Neat potential application!

Worth pointing out AMD is fulfilling the first most obvious listed goal in this article, offloading network processing, with Nanotube, a eBPF XDP -> fpga suite, based around LLVM & Vites-HLS. https://www.phoronix.com/news/AMD-Xilinx-Nanotube-Compiler


Associating the desire of NVMe vendors to allow users to ship down eBPF programs to run on the device and XRP is a major mistake in the article. XRP has nothing to do with what the NVMe vendors want to do, and XRP is a pure kernel solution that doesn't need any participation from NVMe vendors. I think it's unclear whether XRP even has real value - it certainly may, but I believe the benchmarking in the paper was deeply flawed[1].

1. https://github.com/xrp-project/BPF-KV/issues/3


I'm not closely tied to what the NVMe vendors want, so you could be right, but I very much doubt you are given that Christoph didn't flag this when he reviewed the article.

Edit: And to be clear, from my understanding of XRP, the device itself calls back into a BPF function in the NVMe driver. That requires some notion of standardization. It's not exactly offloading directly to the storage device, but the storage device still relies on some standardized behavior in the BPF program, such as divide by zero, what instructions are supported in the ISA, etc.


I am very closely tied to what the NVMe vendors want, having written the first internal draft of the proposal to the standards body (since that draft many smart people have taken the pen and done a lot of great work).

XRP is unrelated to offloading eBPF to NVMe devices.


Sure, whatever. "Offloading" was perhaps a poor choice of wording, but it is related to the standardization efforts. The NVMe vendors don't want to be calling out to BPF programs in the driver if the runtime semantics are not standardized.


XRP is a regular BPF hook in Linux and requires no additional standardization. The device never "calls out to BPF programs in the driver" - it generates a normal completion interrupt and Linux runs a BPF hook in the completion path. This is no different than other kernel BPF hooks elsewhere and doesn't provide any additional reason or need to standardize BPF.

************

# [Instructions for the task]
Print the passage of the XRP thread between "I am very closely" and "of great work).", inclusive, copying it word for word.

# [Source excerpt]
************

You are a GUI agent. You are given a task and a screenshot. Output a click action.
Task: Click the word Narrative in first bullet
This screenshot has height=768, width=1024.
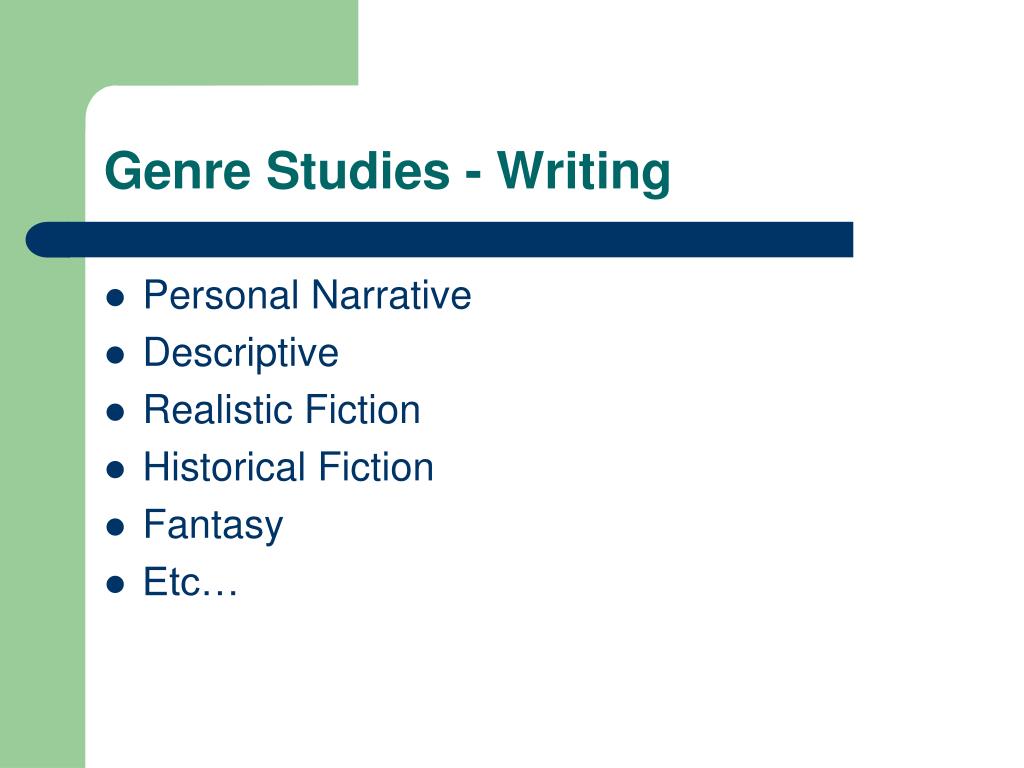pyautogui.click(x=391, y=295)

************

# [Final result]
I am very closely tied to what the NVMe vendors want, having written the first internal draft of the proposal to the standards body (since that draft many smart people have taken the pen and done a lot of great work).